Pero pronto todo cambiaría, pues luego de las polémicas elecciones de noviembre de 2000 (muchos aún denuncian un decisivo fraude electoral en Florida) el Partido Republicano retornó al poder luego de ocho años, representados nada menos que por George W. Bush, la cabeza visible de un grupo de neoconservadores, una palabra que en ese entonces ya sonaba fuerte.
Si bien los primeros meses de la gestión Bush estuvieron caracterizados por un quietismo alarmante, fue después de los atentados a las Torres Gemelas y el Pentágono que el nuevo gobierno encontró su razón de ser, y el resto del planeta sufrió las consecuencias, pues esa unipolaridad de la que hablábamos se llevó hasta un extremo casi intolerable y produjo secuelas sangrientas en sus aliados, como los atentados del 11 de marzo de 2004 en Madrid o los del 7 de junio en Londres.

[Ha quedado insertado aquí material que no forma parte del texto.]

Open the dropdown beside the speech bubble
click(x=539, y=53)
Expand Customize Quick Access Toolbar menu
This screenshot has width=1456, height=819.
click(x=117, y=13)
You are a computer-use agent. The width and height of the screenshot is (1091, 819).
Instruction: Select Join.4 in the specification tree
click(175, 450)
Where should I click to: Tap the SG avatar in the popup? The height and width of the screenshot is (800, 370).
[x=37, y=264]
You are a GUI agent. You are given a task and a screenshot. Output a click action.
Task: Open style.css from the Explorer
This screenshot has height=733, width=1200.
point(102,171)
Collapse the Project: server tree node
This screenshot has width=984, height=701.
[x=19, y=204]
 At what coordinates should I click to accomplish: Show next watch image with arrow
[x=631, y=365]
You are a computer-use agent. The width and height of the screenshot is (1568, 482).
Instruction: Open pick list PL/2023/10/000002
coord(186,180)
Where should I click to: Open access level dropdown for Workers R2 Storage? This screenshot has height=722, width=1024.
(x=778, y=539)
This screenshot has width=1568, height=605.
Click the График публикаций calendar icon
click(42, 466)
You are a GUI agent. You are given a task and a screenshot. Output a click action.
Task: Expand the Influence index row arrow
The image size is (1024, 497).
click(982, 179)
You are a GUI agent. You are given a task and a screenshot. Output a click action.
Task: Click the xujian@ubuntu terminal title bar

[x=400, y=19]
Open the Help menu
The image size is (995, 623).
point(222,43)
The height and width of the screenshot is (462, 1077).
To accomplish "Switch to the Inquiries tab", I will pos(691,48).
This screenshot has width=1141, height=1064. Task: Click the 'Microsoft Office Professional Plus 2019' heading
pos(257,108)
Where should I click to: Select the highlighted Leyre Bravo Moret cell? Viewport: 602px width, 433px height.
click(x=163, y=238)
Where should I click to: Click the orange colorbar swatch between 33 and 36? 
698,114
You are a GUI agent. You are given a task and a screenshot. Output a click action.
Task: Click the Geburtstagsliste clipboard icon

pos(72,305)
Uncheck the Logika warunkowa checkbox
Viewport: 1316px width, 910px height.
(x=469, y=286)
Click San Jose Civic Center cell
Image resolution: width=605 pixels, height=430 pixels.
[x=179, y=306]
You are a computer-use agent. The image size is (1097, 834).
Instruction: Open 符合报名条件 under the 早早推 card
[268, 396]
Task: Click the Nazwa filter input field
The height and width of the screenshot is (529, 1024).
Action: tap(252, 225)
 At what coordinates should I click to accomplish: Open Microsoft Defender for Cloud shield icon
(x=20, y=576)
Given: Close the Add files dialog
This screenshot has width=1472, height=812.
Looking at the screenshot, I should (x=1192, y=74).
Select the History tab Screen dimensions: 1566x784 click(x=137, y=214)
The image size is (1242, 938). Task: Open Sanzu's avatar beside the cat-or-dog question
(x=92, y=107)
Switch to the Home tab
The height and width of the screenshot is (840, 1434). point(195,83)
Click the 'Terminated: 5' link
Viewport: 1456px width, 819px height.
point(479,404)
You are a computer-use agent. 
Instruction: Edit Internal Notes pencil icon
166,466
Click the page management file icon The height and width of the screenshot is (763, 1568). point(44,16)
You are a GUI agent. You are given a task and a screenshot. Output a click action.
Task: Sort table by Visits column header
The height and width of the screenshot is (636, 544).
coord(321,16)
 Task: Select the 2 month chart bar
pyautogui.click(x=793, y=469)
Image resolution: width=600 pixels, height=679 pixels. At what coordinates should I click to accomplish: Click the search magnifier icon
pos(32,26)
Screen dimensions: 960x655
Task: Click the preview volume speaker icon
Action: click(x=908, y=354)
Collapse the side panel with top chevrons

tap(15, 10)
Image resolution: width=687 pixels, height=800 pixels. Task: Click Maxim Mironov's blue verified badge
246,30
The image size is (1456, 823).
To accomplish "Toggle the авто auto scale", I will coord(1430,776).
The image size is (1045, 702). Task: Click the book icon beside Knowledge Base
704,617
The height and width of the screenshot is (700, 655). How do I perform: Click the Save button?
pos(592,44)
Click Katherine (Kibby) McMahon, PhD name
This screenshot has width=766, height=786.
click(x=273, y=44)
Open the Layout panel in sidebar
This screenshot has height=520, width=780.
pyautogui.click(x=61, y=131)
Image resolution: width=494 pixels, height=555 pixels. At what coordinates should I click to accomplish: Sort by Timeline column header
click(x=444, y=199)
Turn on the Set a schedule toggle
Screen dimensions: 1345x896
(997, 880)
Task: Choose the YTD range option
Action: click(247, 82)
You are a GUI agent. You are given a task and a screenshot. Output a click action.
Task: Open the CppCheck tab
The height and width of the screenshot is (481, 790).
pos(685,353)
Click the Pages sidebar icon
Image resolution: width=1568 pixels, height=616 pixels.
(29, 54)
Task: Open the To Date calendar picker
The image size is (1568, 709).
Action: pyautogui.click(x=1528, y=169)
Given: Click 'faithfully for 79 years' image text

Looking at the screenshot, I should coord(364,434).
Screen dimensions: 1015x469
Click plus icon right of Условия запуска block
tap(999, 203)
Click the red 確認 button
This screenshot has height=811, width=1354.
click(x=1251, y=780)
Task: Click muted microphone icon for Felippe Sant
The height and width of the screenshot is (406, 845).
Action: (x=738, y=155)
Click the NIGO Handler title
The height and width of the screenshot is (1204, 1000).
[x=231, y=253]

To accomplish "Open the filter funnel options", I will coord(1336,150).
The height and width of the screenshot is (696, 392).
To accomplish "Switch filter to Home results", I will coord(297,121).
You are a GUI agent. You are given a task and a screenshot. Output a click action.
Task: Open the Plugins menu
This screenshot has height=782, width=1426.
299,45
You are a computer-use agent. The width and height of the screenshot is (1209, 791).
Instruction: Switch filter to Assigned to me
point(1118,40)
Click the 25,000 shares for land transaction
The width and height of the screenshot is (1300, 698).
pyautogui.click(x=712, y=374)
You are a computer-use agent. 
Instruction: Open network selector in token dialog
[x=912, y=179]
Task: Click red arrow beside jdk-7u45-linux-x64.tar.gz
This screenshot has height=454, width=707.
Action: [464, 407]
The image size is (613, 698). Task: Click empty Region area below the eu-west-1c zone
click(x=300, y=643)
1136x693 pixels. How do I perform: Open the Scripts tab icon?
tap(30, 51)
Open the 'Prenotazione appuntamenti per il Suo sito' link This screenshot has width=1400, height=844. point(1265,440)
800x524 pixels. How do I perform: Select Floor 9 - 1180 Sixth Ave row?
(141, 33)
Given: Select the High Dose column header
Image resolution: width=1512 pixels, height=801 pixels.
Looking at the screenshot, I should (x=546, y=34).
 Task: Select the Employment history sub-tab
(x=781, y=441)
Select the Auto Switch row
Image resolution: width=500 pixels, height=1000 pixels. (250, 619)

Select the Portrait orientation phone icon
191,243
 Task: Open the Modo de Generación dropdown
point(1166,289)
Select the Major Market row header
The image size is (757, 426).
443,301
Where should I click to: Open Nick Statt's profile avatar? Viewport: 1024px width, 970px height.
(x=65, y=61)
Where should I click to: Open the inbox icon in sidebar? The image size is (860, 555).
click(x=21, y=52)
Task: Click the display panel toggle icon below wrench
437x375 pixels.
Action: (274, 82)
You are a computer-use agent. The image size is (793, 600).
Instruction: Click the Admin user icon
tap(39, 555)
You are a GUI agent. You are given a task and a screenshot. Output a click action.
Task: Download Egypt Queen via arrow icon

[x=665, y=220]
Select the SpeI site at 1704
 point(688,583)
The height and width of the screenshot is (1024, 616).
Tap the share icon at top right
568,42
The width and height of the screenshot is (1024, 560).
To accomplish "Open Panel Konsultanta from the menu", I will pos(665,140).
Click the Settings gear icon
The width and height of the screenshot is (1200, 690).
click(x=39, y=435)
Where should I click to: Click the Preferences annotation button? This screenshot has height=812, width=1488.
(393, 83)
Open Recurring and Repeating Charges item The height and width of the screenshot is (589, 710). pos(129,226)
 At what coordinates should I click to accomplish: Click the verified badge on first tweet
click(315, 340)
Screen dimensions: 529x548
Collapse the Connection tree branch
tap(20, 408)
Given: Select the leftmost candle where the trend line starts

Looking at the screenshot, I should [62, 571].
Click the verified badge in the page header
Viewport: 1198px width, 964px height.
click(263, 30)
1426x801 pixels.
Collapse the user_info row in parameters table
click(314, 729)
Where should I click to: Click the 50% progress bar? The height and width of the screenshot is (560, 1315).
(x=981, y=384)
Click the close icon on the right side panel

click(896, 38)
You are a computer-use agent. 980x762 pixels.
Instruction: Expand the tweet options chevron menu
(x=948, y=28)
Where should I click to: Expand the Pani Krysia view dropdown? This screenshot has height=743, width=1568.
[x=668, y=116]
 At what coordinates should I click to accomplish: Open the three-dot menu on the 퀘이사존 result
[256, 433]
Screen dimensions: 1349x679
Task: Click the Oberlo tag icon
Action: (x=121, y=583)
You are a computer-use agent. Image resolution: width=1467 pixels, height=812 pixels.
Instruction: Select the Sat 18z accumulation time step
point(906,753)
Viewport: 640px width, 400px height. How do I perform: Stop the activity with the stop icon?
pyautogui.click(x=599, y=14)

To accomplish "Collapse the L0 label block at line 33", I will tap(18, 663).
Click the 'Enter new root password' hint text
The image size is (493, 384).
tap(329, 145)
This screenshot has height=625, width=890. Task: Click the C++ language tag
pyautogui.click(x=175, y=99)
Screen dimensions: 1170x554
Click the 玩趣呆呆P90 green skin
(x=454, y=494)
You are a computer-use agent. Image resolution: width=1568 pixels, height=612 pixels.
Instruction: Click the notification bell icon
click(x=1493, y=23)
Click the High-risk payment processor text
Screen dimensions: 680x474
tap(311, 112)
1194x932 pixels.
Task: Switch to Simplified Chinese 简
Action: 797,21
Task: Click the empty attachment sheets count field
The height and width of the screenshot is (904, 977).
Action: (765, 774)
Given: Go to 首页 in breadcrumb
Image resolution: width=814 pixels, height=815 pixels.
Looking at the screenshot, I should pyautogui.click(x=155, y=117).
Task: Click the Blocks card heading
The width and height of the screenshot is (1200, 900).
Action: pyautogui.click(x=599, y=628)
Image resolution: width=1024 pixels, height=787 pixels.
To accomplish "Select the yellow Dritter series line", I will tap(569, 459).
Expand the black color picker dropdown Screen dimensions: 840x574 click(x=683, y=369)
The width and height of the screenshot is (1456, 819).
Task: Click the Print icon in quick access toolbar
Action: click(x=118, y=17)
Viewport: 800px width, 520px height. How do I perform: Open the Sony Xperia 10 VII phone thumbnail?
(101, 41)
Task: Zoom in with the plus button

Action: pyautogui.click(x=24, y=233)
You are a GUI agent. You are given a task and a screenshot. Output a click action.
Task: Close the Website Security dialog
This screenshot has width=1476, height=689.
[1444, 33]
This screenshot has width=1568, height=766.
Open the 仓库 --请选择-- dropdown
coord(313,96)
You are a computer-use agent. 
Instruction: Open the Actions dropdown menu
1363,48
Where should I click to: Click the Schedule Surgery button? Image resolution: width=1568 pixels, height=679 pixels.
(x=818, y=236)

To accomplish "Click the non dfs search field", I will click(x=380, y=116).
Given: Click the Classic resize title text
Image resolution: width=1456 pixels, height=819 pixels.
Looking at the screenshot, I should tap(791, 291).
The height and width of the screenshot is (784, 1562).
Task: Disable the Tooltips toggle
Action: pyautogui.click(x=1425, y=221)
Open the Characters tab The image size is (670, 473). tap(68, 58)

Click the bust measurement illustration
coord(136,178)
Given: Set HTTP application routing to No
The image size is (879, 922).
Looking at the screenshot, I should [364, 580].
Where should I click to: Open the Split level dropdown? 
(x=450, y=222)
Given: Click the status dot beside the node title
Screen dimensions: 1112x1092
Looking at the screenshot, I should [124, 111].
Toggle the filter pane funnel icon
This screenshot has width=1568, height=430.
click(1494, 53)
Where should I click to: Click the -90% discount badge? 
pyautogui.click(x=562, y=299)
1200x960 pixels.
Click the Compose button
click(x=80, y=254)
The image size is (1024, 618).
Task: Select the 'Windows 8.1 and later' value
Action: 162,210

A tal punto, que por su propia acción desarrolló la creación de movimientos de resistencia política y hasta un Foro Social Mundial.
Pero, volviendo a lo nuestro, el 11S marcaría un antes y un después fundamental en el contexto mundial porque Estados Unidos acentuaría más que nunca su vocación de potencia hegemónica. Por ello sufrieron estamentos supranacionales creados precisamente para evitar una situación de este tipo. Y en este caso, el ejemplo más sobresaliente es Naciones Unidas (ONU), que más que nunca se reveló como una organización pluralista sólo en su apariencia, pues los temas más delicados se deciden entre las cinco naciones más poderosas con derecho a vetar cualquier medida que tome el plenario, en una tendencia que se repetirá en estos últimos años.
Cada uno defendiendo su postura particular pero de alguna manera socavados por la influencia estadounidense, los miembros con derecho a veto del Consejo de Seguridad de la ONU apoyaron sin chistar, en 2001, la invasión a Afganistán, ya que ahí supuestamente se encontraba el nuevo enemigo público número uno del mundo: Osama ben Laden y su Al Qaeda, el villano que definitivamente reemplazó a la otrora maléfica Unión de Repúblicas Socialistas Soviéticas como el rival a combatir.
Así las cosas, una coalición liderada por la Organización del Tratado del Atlántico Norte (OTAN), también bajo el yugo estadounidense, desbancó rápidamente del poder al gobierno talibán, que paradójicamente pocos años antes había recibido el decisivo apoyo de la Casa Blanca para expulsar a las fuerzas soviéticas de territorio afgano.
Corría diciembre de 2001 y aquella unipolaricidad mostraba acaso su costado más cruel: el de la guerra contra enemigos fantasmas y una población civil que sufriría –y sufre- en carne propia sus consecuencias.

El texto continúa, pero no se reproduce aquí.